DE VOLTA AO COLÉGIO ELEITORAL — COMO NÃO DESPERDIÇAR A TRANSIÇÃO? — 3 DE 3

Carlos Novaes, 27 de maio de 2017 — 23:31

Foi dito no início do artigo anterior que nossa crise é crônica. Entender este aspecto da crise pode nos ajudar a pensar alternativas para a transição. Nossa crise é crônica porque no decurso do tempo ela, a cada vez, coleciona tanto o que foi escamoteado na “transição” da crise precedente, quanto o que foi necessário engendrar institucionalmente para acomodar as contradições do que fora acumulado até então – não é por outra razão que estamos a ter a impressão de que esta é uma crise de extensão e profundidade jamais vistas no Brasil.

Essa característica de herdar sem resolver é o desenho do nosso pendor para a acomodação, não para a transição. Para transitar é preciso resolver os problemas, não fingir que eles não existem. Os crimes que hoje se cometem impunemente contra os índios estão diretamente ligados àqueles que foram cometidos no passado e ficaram sem punição; ninguém ignora que a situação de pobreza e violência em que está imersa a imensa maioria da população brasileira afrodescendente resulta do fim acomodatício da escravidão, que não criou obrigações para os senhores nem previu reparação para os escravos; nossos atuais problemas no campo são filhos diretos da grilagem de terras, protegida, quando não promovida, pelo Estado no curso de décadas; chegamos por muitas vias a essa vida urbana precária, sendo a principal delas o descaso com o espaço público e com os equipamentos públicos, como é próprio da ordem política que considera o público como “coisa para pobre”, deixando toda excelência para a chamada iniciativa privada.

Talvez seja proveitoso, nesse limiar de mais uma transição, buscar orientação na chamada Justiça de Transição, sobre a qual o leitor encontrará informação preliminar segura, aqui. Muito resumidamente, trata-se de um arcabouço conceitual que visa oferecer instrumentos para que um Estado de Direito que suceda regimes autoritários possa fazer justiça aos injustiçados pelo arbítrio. Para o nosso caso atual, quando se trata de superar pela transição uma crise crônica, entendo que a ênfase deve estar nas noções de memória e transformação, não nas de anistia e reparação. De fato, diante de uma crise cujos sofrimentos e injustiças vão tão longe quanto a memória se recuse a recalcar, não parece apropriado falar em reparação, seja pela distância no tempo, seja pela magnitude dos danos sofridos colecionados: não teríamos pernas para reparar. Por outro lado, precisamente porque para transitar é preciso lembrar, não esquecer, não cabe falar em anistia, especialmente quando os anistiados seriam criminosos sobre cuja conduta não pairam dúvidas de que se destinava a obter vantagens pessoais pelo desvio fraudulento de recursos públicos. Não é por acaso que já se fale no Congresso numa anistia…

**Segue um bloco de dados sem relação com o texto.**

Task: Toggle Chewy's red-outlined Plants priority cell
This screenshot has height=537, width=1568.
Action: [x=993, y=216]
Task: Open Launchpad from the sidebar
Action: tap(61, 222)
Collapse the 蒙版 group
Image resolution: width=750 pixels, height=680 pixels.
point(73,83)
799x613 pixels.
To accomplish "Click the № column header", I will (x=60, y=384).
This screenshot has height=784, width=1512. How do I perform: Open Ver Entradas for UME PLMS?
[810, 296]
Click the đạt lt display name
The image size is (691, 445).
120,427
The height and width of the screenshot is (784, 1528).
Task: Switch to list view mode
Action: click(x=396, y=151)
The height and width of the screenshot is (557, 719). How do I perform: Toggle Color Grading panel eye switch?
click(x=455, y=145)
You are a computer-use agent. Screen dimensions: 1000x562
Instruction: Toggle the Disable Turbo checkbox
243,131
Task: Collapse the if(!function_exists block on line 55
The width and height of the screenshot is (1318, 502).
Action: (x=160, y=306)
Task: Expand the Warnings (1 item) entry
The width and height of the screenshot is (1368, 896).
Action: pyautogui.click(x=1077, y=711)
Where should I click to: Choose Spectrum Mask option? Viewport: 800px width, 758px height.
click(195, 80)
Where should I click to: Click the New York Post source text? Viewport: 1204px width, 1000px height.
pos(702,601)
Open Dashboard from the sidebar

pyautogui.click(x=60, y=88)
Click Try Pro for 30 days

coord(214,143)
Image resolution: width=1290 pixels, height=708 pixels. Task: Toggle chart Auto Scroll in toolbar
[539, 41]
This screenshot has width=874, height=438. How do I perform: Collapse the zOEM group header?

Quando se pensa nos problemas a enfrentar com ajuda do ferramental da Justiça de Transição em prol da construção de uma maioria social, não parece haver ponto mais sensível na nevralgia da injustiça social saída da desigualdade do que a questão da Segurança. Trata-se de uma área que não poderá ficar de fora no rol das reformas necessárias à transição para um Estado de Direito Democrático. Vivemos uma guerra interna. Ela se arrasta há tempos, devora vidas e recursos públicos numa magnitude desumana e irracional, e não permite registro nem de vencidos, nem de vencedores. É um moto-contínuo sem sentido. Na linha de frente dessa guerra se antagonizam segmentos do nosso povo pobre, uma parte fardada, outra parte esfarrapada. Nossos policiais militares são treinados com recursos públicos sob maus-tratos, levam uma vida estressante e mal remunerada, tudo para garantirem uma ordem que maltrata aqueles a quem deveriam defender – o prêmio que recebem é a proteção da hierarquia para as ilegalidades cometidas pela minoria deles. A população pobre das periferias recebe dos bandidos, na forma de benefícios privados, compensação parcial pelo muito que deixa de receber do Estado em serviços e equipamentos públicos. Como alcançar coesão social para o bem comum numa situação dessas?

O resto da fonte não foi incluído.